### YOUR OBJECTIVE
Each line that contains the word "button" is to be copied from the records below.

### SUPPLIED DATA
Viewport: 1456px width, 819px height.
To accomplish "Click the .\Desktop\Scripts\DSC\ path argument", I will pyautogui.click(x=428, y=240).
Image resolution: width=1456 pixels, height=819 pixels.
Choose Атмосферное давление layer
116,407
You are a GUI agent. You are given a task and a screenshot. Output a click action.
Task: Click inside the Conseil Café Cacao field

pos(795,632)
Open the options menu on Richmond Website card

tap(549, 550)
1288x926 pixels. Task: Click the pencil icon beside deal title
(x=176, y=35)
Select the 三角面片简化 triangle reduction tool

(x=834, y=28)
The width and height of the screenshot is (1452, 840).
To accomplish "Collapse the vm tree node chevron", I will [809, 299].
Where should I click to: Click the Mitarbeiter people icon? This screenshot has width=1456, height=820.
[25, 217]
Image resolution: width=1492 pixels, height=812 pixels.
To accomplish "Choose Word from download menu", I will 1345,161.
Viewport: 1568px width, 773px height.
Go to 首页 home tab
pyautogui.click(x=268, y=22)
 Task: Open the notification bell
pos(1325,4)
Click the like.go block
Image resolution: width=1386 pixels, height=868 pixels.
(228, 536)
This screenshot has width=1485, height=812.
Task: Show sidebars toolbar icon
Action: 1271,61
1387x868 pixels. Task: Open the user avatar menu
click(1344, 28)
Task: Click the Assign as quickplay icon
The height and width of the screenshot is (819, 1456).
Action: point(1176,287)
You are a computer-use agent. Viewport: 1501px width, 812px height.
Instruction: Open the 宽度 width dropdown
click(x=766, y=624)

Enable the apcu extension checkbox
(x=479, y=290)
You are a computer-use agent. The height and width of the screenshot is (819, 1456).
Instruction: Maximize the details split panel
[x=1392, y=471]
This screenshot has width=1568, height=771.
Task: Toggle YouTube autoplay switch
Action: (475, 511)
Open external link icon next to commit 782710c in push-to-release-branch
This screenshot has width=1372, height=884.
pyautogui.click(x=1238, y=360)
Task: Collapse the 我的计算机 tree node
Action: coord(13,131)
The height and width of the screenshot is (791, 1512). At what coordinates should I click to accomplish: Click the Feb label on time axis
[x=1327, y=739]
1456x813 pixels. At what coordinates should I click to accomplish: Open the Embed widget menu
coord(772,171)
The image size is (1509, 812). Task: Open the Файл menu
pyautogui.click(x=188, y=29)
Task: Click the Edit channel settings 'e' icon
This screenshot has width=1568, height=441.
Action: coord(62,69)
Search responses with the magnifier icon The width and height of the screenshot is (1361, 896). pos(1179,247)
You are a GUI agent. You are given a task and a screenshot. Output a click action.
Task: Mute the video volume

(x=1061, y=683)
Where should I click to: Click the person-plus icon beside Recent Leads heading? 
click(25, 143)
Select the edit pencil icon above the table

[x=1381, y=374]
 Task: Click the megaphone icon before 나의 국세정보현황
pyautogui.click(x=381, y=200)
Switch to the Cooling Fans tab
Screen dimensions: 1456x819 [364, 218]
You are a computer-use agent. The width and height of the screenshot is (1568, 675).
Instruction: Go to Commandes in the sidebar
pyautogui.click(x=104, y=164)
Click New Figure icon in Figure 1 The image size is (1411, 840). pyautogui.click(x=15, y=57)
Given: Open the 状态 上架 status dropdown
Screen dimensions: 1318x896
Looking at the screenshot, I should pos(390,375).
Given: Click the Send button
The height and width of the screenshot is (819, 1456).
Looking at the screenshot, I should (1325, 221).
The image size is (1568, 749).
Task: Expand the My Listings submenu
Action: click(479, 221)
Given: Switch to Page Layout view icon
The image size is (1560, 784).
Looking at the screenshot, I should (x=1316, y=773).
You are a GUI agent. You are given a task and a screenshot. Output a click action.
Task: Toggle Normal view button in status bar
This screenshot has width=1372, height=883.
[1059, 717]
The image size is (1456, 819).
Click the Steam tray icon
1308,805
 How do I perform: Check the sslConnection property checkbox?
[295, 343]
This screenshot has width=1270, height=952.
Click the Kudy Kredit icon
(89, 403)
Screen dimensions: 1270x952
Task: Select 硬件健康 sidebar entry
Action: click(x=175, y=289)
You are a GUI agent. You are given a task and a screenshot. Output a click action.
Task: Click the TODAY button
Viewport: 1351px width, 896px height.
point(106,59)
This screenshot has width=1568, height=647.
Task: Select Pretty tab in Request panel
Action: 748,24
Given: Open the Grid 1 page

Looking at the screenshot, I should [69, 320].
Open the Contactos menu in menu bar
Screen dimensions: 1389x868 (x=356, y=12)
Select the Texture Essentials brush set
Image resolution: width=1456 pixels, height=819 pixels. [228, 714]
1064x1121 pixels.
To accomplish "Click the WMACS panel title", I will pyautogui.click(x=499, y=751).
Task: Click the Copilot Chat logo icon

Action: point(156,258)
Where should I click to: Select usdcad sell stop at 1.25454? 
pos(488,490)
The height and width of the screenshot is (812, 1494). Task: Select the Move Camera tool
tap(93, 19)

### OUTPUT BELOW
Given: Click the Send button
Task: Toggle Normal view button in status bar
Task: Click the TODAY button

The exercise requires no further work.